Data from the analysis by BDRC Continental suggests the average British landlord has a portfolio of eight buy-to-let properties. These are likely to be a mix of both terraces and flats, with a total value of around £1.3m.
This portfolio generates a yearly cross income of around £57,000.
What’s more, the report shows that typical residential landlords have an average of 6.3 loans, with their purchases funded by buy-to-let mortgages.
However, the report also indicates that confidence amongst buy-to-let landlords is at its lowest since the research began in 2006.
Mark Long, Director of BDRC Continental, notes, ‘there are few happy ever after tales here. Many private landlords in Britain are really concerned about the impact of the 2015 Budget when tax relief on private rental properties was cut and given the housing shortage, the potential knock-on effect on renters and the supply of rental homes is something that we all need to care about.’ 
Lack Of Confidence
59% of landlords are of the opinion that the measures announced in the Budget will lead to the profitability being negatively affected.
81% of landlords with more than 20 properties were found to be twice as likely as those with a single property to experience a slide in profitability. Of those with one property, 38% said they thought their profits would be hit, in comparison to 53% of landlords with 2-4 properties.
For landlords with between 5-10 properties, 68% were fearful of a profit slide.
Of those with a buy-to-let mortgage, only 39% said that they feel their short-term prospects are either good or very good.
Long observes, ‘the perceived impact of the Budget has softened slightly amongst some landlords, but amongst our respondents we saw some very strange feelings of disappointment and anger.’
Trends of a typical buy-to-let landlord revealed
The research also suggested that 33% of landlords are seriously considering converting their investment into a LTD company. This figure has dropped slightly from the 41% recorded in the final quarter of 2015, explained by 7% of landlords already operating as a limited business.

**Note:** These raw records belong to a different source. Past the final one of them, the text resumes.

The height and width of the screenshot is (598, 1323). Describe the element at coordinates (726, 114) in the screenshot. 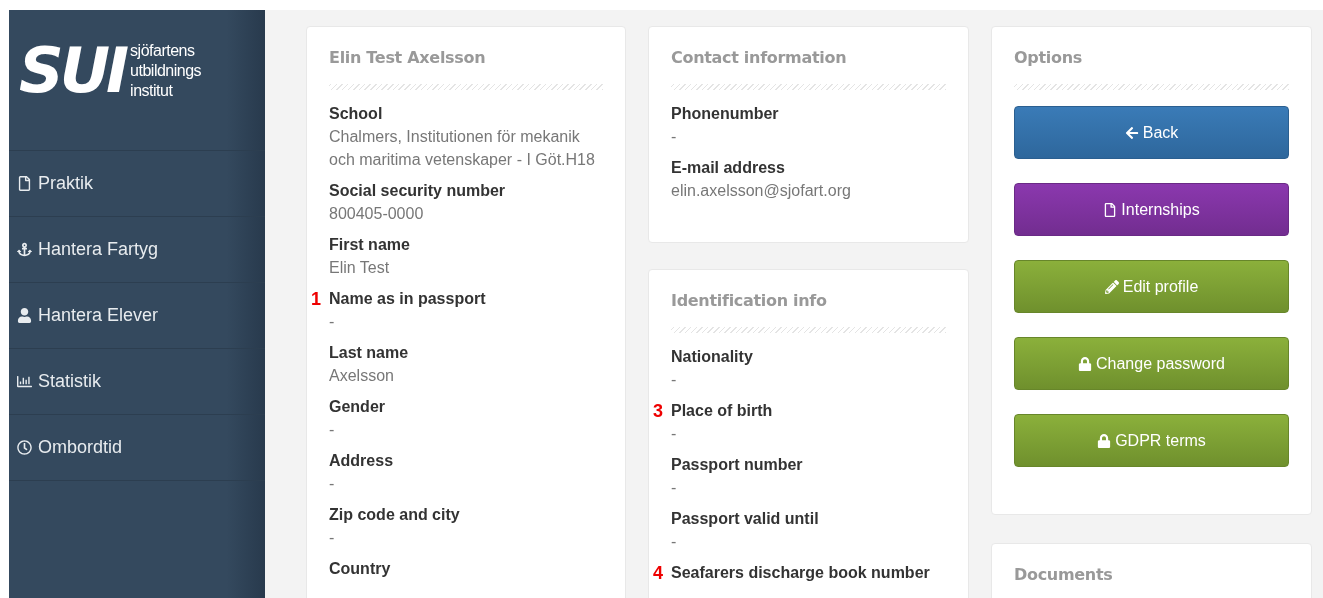

I see `field-label: Phonenumber` at that location. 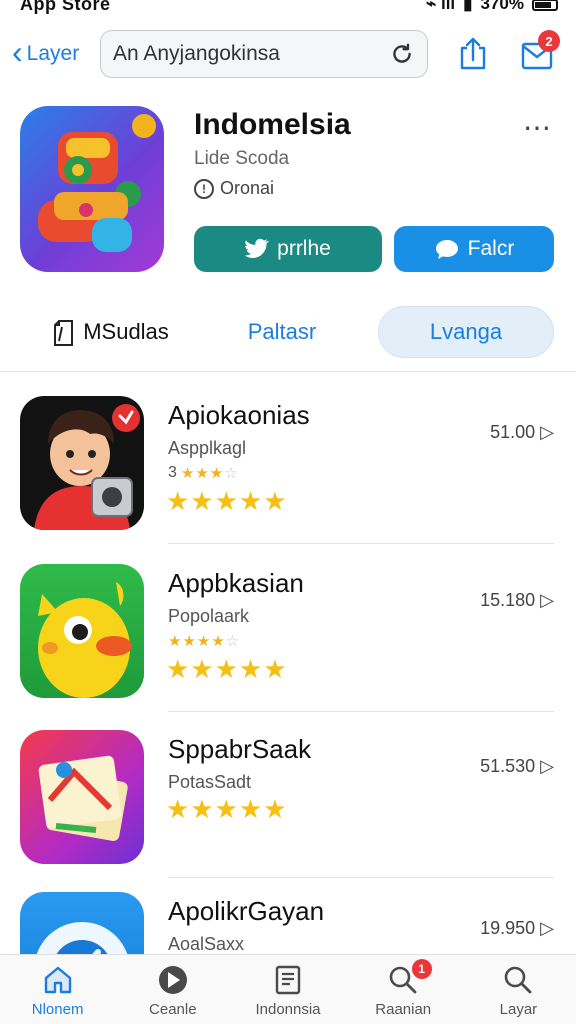 I want to click on tab-search: 1 Raanian, so click(x=404, y=990).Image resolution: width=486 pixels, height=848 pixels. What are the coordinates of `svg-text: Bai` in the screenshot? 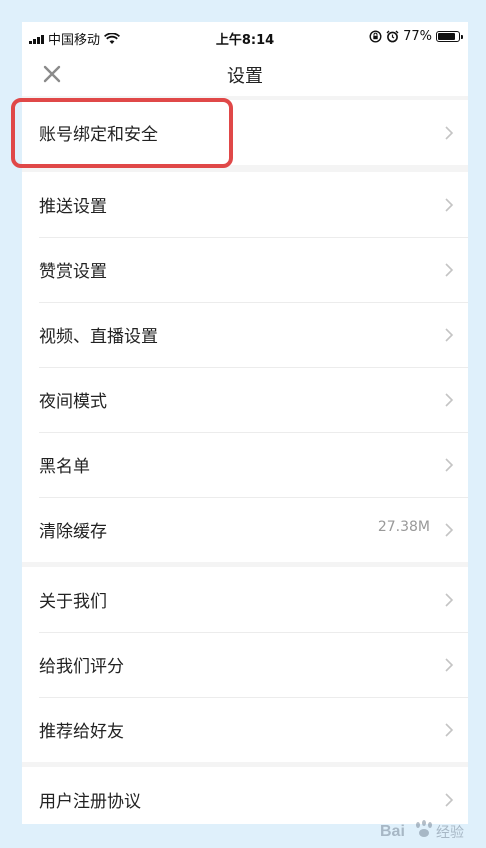 It's located at (392, 832).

Despite landlord confidence dropping, tenant demand shows no sign of abating. 39% of landlords recorded increased demand in their area. Landlords with mid-large properties are more positive, with 45% reporting more demand.
In the face of the perceived negativity, 72% of private landlords believe that investing in and renting property is more profitable than other investment types.

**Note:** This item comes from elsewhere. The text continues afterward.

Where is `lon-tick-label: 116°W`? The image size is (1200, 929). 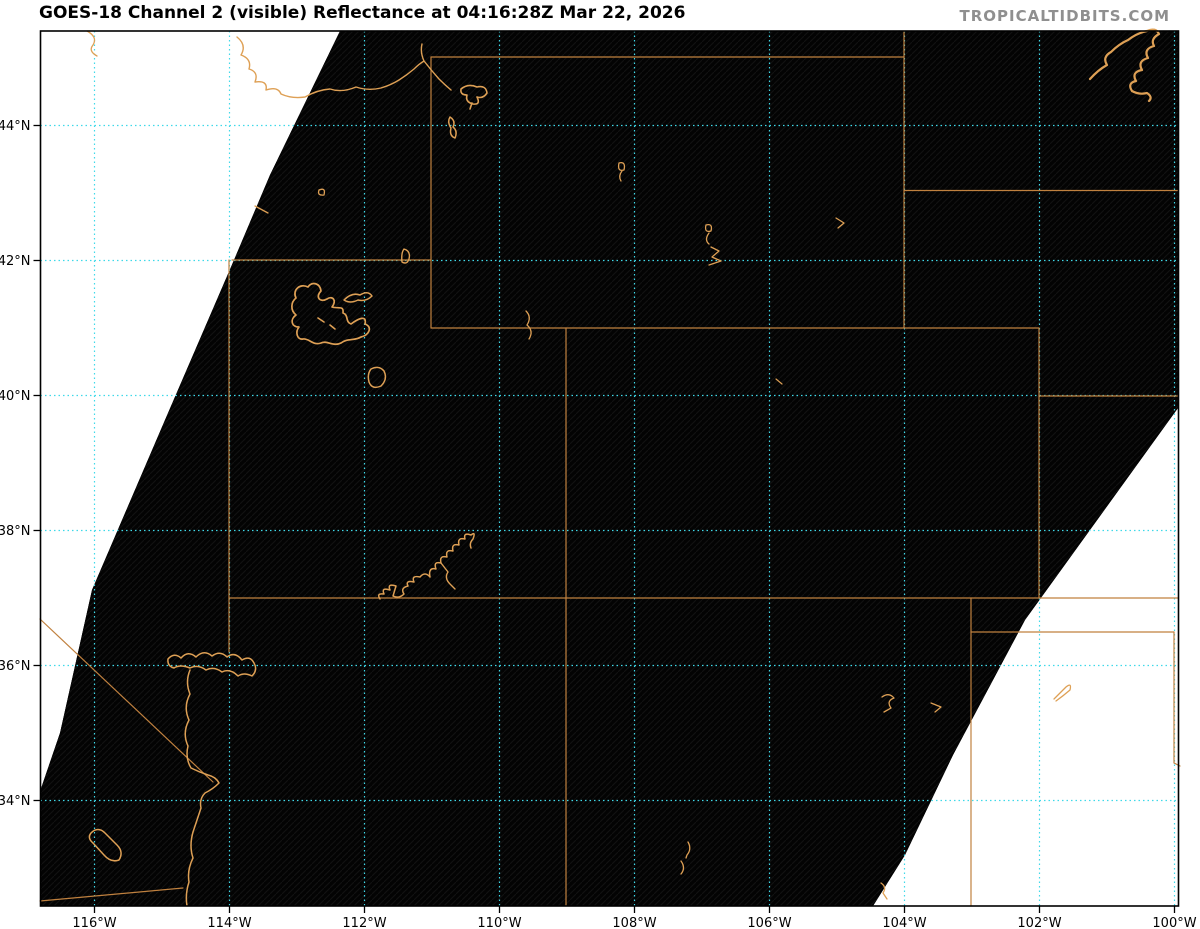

Mr Long concluded by saying, ‘more Britons rely on the private rental sector-both the private landlords who invest in property and rent it out and the millions of people who call those properties home. With almost a decade of data on the sector and 36,000 interviews, we can identify trends and its clear that the current sentiment among private landlords is very low. Today’s industry event is about understanding the market, discussing the challenges and debating the future, based on the solid foundation of the view for this sector of the housing market from the grass roots up.’